● **Records provided**:
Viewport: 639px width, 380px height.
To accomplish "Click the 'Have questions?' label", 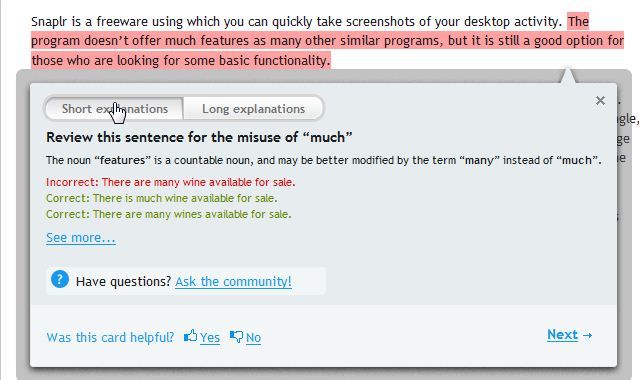I will click(x=123, y=281).
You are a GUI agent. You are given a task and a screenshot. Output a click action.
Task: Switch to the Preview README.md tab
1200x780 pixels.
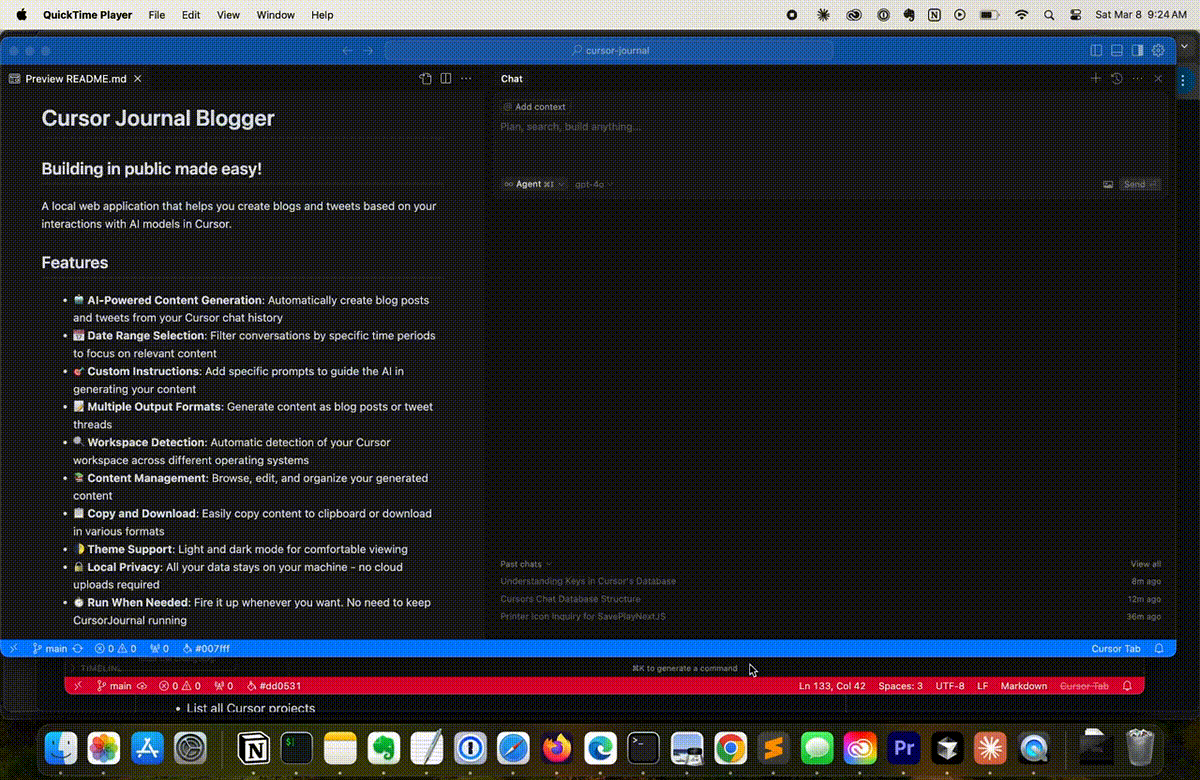(73, 78)
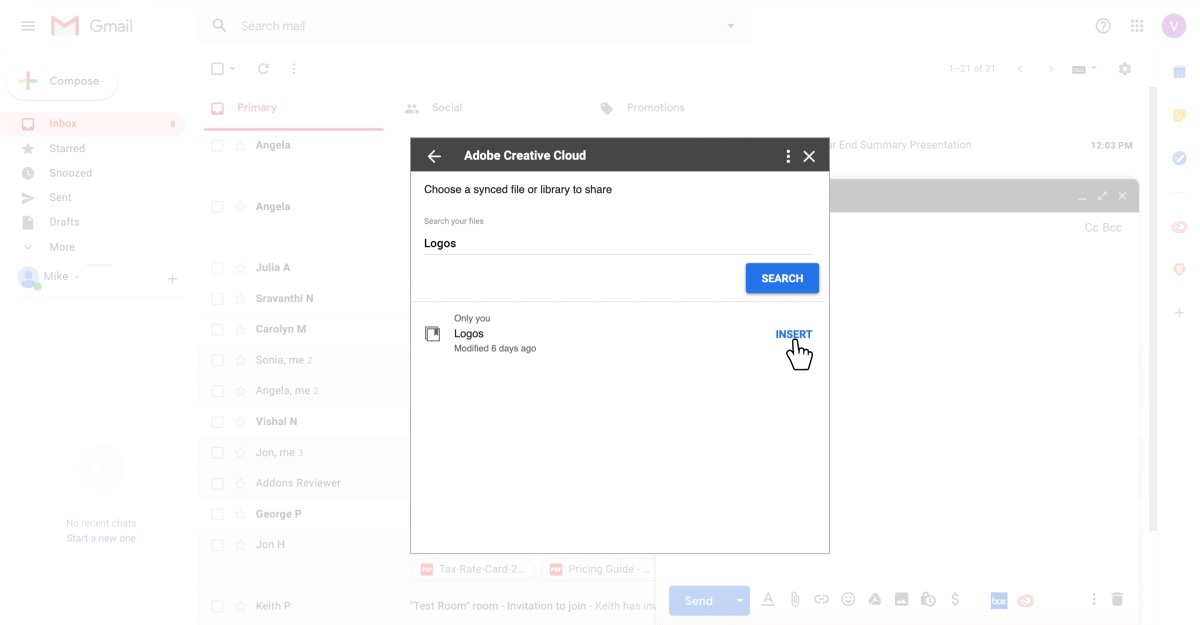Click the blue SEARCH button

(782, 278)
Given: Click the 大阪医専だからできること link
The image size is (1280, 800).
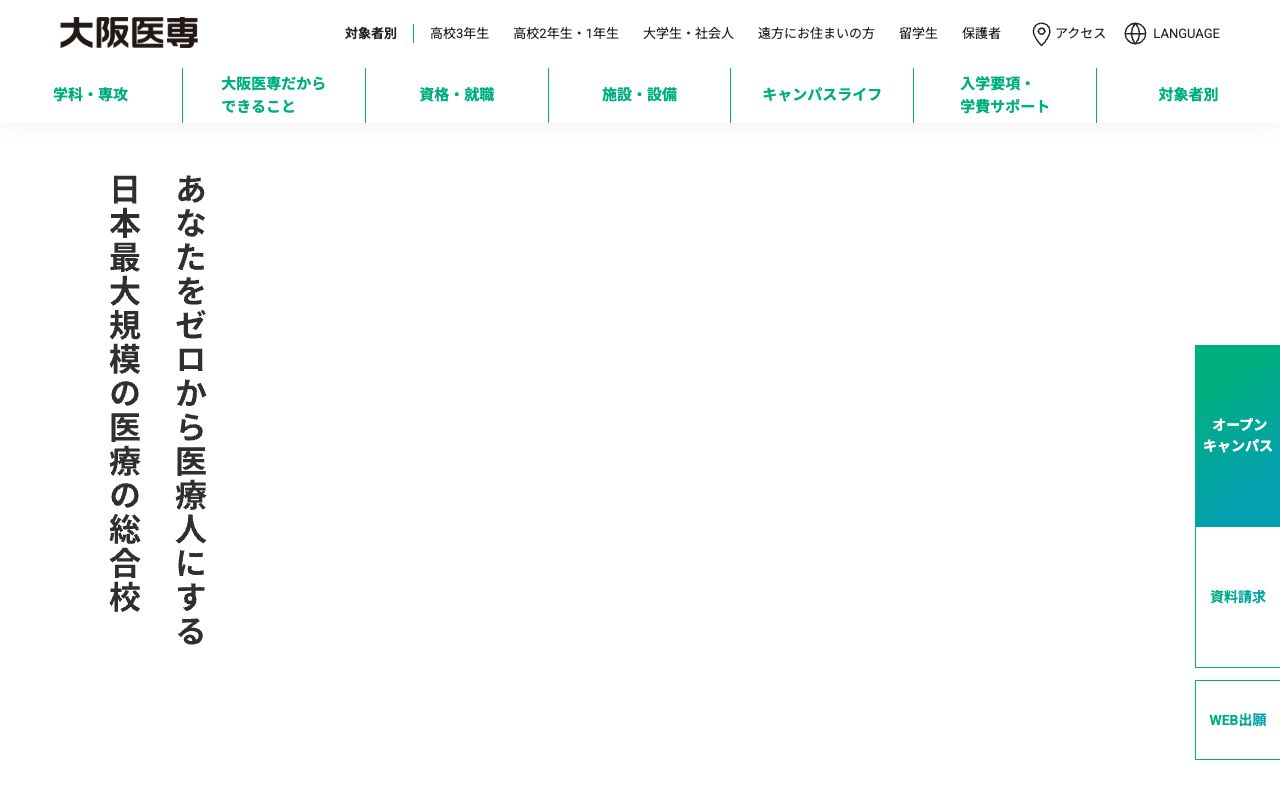Looking at the screenshot, I should point(273,95).
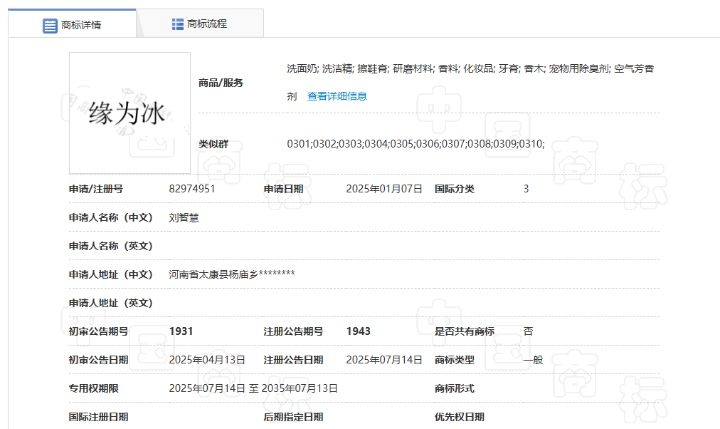Click the 注册公告日期 value 2025年07月14日

385,359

● **What you will do**: Leave out the pictures, and retype exactly the lines from the one containing "1200x780 pixels." through the last line of the data above, no more and no less.

● **Finished exercise**:
1200x780 pixels.
(73, 78)
Click the blue SEARCH button

(782, 278)
Given: Click the 大阪医専だからできること link
The image size is (1280, 800).
Looking at the screenshot, I should point(273,95).
Click the 注册公告日期 value 2025年07月14日

385,359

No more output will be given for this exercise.